■ TASK ITEM: Return, from the data that follows, each line that holds the word "date".
»»
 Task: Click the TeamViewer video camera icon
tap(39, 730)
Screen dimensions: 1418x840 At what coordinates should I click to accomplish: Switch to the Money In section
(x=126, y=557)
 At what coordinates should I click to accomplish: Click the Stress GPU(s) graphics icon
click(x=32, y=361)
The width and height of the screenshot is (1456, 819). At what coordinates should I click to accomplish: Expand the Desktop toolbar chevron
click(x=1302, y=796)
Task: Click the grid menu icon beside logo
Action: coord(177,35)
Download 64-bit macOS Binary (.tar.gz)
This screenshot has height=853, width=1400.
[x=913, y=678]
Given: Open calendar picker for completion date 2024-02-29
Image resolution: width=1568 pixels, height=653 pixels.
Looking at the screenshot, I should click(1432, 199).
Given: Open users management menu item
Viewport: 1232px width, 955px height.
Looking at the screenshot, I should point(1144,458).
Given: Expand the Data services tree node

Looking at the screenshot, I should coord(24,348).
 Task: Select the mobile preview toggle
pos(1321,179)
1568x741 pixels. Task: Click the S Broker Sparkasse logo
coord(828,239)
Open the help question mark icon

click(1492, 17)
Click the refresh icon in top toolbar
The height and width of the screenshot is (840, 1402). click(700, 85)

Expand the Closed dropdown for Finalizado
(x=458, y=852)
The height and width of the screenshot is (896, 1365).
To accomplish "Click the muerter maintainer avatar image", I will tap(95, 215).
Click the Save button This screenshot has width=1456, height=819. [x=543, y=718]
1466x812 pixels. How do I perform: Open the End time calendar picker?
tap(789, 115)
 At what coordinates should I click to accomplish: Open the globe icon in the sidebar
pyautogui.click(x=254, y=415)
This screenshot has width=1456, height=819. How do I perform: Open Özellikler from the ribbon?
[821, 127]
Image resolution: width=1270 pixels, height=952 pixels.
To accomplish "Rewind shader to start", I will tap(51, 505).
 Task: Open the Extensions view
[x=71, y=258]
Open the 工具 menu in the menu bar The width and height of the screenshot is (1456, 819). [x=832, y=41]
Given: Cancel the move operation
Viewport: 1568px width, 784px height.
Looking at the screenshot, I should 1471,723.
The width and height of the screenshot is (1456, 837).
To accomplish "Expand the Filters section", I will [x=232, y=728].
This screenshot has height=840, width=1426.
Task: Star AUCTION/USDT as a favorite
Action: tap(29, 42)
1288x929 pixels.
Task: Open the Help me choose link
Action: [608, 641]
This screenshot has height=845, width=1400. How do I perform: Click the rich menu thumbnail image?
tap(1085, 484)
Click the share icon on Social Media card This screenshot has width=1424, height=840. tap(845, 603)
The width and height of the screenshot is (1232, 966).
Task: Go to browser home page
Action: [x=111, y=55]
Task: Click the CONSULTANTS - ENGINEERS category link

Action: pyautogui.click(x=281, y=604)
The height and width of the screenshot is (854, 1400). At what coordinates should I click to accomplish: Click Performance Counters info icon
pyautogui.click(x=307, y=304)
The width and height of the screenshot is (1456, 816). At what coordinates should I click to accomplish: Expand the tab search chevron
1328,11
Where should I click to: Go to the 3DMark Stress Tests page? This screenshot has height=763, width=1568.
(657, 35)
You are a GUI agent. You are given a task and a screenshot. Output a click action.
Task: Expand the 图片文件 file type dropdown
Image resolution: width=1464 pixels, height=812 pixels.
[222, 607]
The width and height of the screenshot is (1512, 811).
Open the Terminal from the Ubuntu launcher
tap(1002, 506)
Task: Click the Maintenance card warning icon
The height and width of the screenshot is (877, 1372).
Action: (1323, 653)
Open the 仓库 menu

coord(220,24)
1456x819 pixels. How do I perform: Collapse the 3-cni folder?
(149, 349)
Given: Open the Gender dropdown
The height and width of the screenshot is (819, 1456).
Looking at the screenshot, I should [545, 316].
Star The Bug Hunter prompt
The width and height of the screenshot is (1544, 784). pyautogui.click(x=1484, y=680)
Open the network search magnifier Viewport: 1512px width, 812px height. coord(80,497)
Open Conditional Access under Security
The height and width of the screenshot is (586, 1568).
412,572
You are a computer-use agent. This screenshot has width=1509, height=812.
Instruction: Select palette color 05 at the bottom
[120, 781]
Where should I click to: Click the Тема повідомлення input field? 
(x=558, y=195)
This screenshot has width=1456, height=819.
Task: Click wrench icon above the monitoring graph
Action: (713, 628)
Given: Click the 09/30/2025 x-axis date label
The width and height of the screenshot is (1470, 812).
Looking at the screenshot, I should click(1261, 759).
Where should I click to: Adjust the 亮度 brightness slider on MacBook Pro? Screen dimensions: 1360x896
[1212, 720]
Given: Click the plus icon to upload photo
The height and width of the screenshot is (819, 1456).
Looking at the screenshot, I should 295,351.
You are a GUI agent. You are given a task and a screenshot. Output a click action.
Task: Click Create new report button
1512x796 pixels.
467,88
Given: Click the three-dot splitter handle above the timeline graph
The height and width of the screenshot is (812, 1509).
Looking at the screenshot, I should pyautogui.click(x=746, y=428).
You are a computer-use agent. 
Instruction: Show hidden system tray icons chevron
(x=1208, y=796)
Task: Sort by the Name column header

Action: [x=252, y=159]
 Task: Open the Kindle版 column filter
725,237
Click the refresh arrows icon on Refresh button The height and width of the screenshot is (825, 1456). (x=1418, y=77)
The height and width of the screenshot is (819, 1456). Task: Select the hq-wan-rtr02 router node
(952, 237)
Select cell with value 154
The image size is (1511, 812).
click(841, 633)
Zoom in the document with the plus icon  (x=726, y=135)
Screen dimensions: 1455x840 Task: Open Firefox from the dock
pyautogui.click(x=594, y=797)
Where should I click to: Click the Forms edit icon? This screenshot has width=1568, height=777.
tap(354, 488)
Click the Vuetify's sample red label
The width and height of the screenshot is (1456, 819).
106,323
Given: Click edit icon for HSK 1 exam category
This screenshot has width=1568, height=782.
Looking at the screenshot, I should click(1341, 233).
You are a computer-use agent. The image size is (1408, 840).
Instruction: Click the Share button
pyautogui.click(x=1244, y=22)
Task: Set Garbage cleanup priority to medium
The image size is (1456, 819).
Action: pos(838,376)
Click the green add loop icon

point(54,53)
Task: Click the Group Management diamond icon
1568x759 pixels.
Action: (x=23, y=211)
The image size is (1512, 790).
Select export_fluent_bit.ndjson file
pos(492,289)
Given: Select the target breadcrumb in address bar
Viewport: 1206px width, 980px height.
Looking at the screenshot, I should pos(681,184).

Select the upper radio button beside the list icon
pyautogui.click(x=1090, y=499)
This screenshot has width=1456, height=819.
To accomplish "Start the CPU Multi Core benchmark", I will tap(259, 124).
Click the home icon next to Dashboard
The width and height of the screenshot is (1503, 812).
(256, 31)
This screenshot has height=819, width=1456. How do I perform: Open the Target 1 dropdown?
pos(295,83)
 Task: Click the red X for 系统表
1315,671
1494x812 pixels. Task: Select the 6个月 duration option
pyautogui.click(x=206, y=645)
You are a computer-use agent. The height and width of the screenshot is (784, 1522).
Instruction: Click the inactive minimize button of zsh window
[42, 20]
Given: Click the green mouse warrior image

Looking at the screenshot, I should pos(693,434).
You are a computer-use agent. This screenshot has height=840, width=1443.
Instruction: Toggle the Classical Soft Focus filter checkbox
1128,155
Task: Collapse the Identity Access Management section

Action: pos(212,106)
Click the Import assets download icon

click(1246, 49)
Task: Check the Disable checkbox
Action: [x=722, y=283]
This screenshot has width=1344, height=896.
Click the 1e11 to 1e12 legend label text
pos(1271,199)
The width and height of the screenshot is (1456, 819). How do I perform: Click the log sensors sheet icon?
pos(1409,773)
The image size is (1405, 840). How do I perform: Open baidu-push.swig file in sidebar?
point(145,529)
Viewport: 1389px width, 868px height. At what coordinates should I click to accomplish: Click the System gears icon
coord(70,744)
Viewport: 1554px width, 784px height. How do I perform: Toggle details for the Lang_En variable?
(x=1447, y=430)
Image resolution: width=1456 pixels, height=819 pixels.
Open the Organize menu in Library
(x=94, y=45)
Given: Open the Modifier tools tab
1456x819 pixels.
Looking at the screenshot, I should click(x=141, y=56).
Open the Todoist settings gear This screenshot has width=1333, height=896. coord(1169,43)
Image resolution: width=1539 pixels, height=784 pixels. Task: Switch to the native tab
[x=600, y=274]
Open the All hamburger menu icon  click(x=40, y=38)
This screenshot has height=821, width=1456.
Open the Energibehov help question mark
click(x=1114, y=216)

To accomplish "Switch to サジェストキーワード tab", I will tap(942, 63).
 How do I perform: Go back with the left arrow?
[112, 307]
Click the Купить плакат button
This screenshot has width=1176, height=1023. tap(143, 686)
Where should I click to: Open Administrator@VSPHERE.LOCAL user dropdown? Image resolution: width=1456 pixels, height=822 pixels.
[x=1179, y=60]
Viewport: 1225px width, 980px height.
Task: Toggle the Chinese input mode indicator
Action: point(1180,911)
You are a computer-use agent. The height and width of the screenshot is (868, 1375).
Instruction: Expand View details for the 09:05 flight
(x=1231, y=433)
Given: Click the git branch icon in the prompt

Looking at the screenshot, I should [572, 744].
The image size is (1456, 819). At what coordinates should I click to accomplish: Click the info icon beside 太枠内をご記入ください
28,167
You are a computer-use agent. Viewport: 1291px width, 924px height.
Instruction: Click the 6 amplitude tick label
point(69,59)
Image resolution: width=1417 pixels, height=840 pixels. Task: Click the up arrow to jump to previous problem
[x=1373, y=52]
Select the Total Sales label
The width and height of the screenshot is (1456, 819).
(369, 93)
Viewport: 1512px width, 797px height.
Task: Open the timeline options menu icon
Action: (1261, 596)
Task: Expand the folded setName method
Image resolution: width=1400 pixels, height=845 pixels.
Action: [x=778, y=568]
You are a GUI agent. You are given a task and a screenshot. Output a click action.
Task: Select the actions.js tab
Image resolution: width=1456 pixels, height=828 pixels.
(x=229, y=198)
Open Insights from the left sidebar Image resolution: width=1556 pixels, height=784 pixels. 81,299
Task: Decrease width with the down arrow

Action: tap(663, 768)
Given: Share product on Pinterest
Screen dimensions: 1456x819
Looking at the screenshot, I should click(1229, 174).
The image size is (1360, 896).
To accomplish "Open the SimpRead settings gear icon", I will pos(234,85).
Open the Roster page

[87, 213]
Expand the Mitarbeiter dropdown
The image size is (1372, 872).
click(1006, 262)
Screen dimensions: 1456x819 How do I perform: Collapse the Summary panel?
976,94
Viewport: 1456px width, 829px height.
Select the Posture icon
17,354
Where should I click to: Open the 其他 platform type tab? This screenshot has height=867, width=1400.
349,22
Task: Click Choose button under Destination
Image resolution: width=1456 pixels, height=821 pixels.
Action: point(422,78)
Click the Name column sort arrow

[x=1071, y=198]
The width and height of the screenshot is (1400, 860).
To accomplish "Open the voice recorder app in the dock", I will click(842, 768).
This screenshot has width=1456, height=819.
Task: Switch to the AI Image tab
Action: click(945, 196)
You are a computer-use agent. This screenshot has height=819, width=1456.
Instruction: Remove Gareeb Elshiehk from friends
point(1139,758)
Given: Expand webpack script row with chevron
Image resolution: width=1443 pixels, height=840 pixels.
««
■ ANSWER BOX:
Given: Open calendar picker for completion date 2024-02-29
Given: Click the 09/30/2025 x-axis date label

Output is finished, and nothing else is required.